TYPES OF ENTITIES REPORTING, FEBRUARY 2017 HEALTH DATA BREACHES
Length of Time to Discover and Report Breaches
As we have reported in the past, some breach incidents are not publically disclosed for months, or in some cases, several years. Examining incidents for which we know the date of the breach, date of discovery, and date the breach was reported, it’s clear that some healthcare organizations are doing better than others when it comes to proactively managing their patient data.
Of the incidents reported in February for which we have data, it took an average of 478 days from the time the breach occurred to when HHS was notified, which is a dramatic increase from the 174 average number of days that elapsed from breach to reporting for January breaches. There were two instances in February in which it took organizations over five years (1,952 and 2,103 days, respectively) to discover that a health data breach had even occurred. The first incident should remind organizations that protocols need to be in place to ensure glitches with technology are caught and corrected in order to avoid vulnerabilities persisting for years before discovery. The second incident stresses the importance of organizations proactively monitoring their patient data for inappropriate accesses to their sensitive medical information. The sooner a healthcare organization can detect when there has been inappropriate access to patient data, the sooner they can mitigate the risk of significant damage and greatly reduce the associated cost the organization will suffer in brand, reputation, lawsuits, fines, etc.

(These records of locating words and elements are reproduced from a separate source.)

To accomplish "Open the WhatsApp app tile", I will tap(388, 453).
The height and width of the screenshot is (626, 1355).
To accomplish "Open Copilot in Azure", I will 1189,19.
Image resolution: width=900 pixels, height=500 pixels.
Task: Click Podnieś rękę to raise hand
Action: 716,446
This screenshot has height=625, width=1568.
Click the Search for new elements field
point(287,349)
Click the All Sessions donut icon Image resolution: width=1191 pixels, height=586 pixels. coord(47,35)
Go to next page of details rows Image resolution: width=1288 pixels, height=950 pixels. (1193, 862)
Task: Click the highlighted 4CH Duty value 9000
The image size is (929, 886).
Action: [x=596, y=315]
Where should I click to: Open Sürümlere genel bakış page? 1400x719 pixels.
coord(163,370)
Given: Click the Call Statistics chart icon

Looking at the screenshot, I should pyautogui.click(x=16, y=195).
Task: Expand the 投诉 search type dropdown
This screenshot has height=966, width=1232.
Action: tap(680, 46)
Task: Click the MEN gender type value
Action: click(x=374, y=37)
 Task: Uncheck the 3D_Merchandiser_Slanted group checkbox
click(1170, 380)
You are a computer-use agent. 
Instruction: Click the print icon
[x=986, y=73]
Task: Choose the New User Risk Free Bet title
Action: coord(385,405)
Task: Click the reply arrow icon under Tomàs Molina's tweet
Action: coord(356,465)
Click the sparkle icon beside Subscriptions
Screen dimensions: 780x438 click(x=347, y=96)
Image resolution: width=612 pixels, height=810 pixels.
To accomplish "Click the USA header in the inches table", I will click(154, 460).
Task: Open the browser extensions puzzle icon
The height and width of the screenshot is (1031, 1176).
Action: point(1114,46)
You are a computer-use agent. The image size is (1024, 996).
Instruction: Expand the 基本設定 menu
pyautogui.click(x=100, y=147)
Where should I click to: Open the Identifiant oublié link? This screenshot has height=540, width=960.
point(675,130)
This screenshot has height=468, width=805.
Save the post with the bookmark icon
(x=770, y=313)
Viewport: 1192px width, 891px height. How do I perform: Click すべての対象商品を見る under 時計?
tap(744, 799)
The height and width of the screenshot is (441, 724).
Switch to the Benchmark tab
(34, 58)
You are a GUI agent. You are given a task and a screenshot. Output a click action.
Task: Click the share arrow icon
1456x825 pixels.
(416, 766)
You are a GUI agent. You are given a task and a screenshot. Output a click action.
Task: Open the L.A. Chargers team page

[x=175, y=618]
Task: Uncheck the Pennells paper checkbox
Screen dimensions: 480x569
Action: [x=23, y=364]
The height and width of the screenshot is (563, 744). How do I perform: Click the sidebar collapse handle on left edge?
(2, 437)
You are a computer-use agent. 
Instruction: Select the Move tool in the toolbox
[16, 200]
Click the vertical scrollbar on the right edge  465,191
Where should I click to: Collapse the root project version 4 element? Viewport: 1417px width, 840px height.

DAYS BETWEEN BREACH AND DISCOVERY, FEBRUARY 2017 HEALTH DATA BREACHES
DAYS BETWEEN BREACH AND REPORTING TO HHS, FEBRUARY 2017 HEALTH DATA BREACHES
Breach Incidents By State
18 states are included in the 31 health data breach incidents. Texas had 4 incidents, which is the most reports of any state in February. New York, California, and Arizona followed closely with the second highest total, three separate health data breach incidents in each state. It should be noted that New York and California seem to always have a high number of breach incidents, but this could be the case due to reporting entity and patient volume.